EXERCISE INPUTS:

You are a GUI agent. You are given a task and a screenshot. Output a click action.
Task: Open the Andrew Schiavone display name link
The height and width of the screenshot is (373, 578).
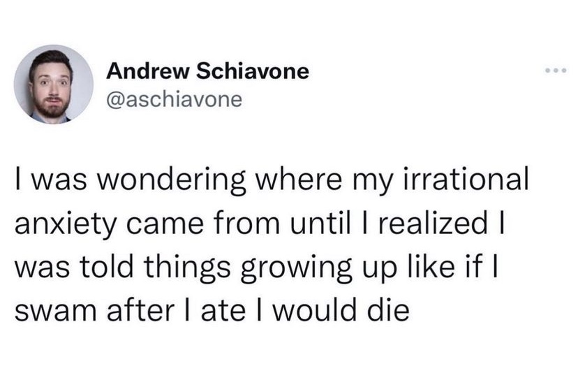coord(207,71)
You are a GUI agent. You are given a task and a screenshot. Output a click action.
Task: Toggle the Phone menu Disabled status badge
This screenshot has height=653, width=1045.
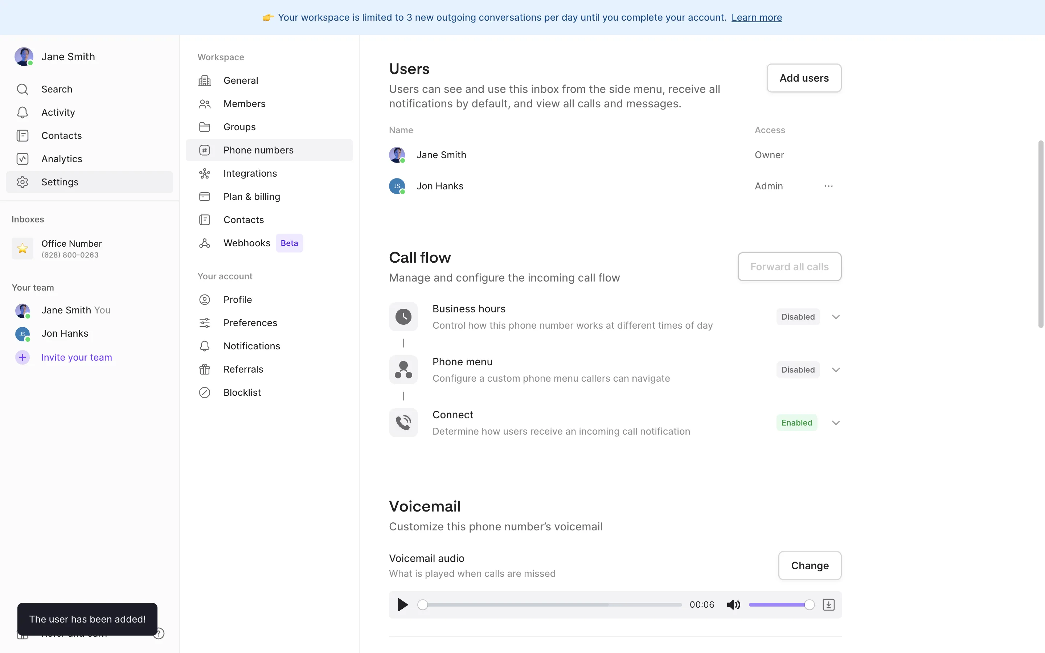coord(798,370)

WORK INSTRUCTIONS: Copy out every line of the data above, shifting each coordinate in the answers by -89, and leave the pictures out.

SOLVED PROBLEM:
You are a GUI agent. You are given a task and a screenshot. Output a click action.
Task: Open the Andrew Schiavone display name link
The height and width of the screenshot is (373, 578).
coord(118,-18)
You are a GUI agent. You are given a task and a screenshot. Output a click action.
Task: Toggle the Phone menu Disabled status badge
This screenshot has height=653, width=1045.
coord(709,281)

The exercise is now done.